Ice Break, The

Ice Break, The, is an opera in three acts by the English composer Sir Michael Tippett to his own libretto (text). It received its first performance at the Royal Opera House, Covent Garden, London, on July 7, 1977.

Set in the United States during the 1970’s, the opera draws its subject matter from the stifling, imprisoning characteristics of stereotypes and the need for individuals to break out of them in a process of rebirth. Lev, a former teacher, is on his way to the United States after serving 20 years in prison camps in Russia, his home country. Waiting to meet him at the crowded airport are his wife Nadia and their son Yuri, who was still a baby when she emigrated with him to the New World. Also waiting are Yuri’s girlfriend Gayle and Gayle’s friend Hannah, an African American nurse. Hannah has come to meet her black boyfriend Olympion. Out of a series of individual and collective tensions—racial and political conflicts as well as tensions between family members of different generations—a vicious riot develops.
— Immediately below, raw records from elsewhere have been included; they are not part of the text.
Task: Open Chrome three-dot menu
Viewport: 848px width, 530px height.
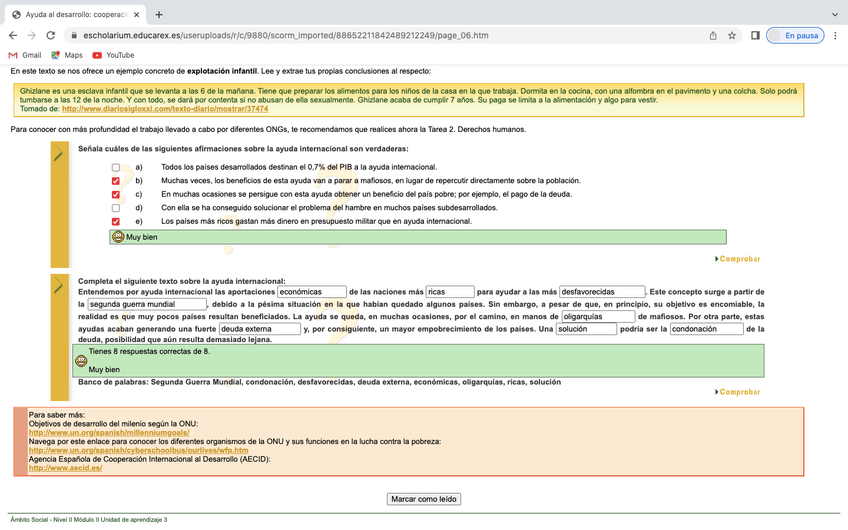Action: [835, 35]
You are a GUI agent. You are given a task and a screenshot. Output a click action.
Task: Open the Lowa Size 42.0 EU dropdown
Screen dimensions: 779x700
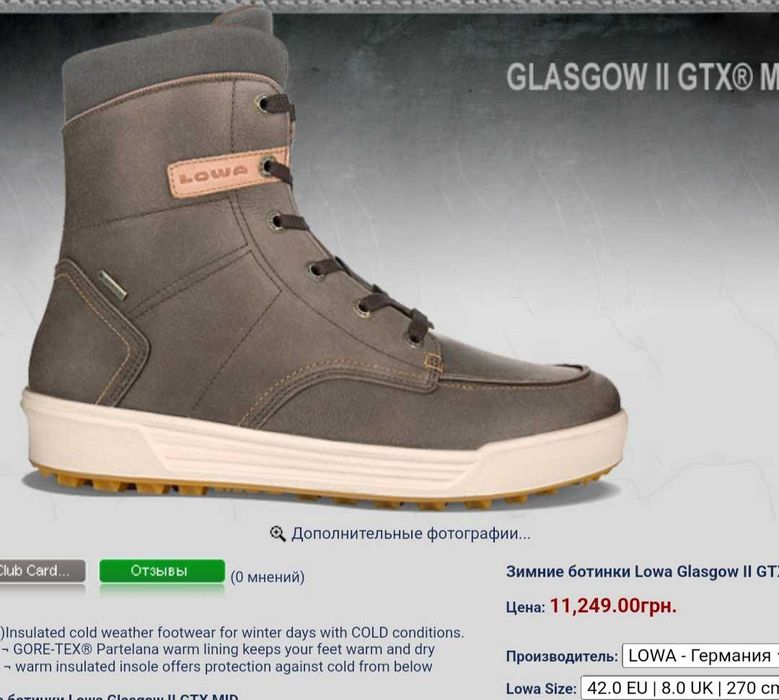click(680, 689)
The violence erupts just as Lev and Olympion arrive. Olympion and Gayle are killed, and Yuri is badly injured. The scene shifts to the hospital where Yuri has been taken. Nadia, overcome by events, dies peacefully remembering her childhood skiing in a mountain forest in early spring and hearing the ice breaking on the river (a metaphor for rebirth). Lev is comforted by Hannah. During an interlude, the messenger Astron (sung by two voices) is mistaken for God but mockingly denies divine status. Luke operates on Yuri. Finally, Yuri is released from the plaster encasing his body, which cracks like breaking ice, and is reconciled with his father, Lev.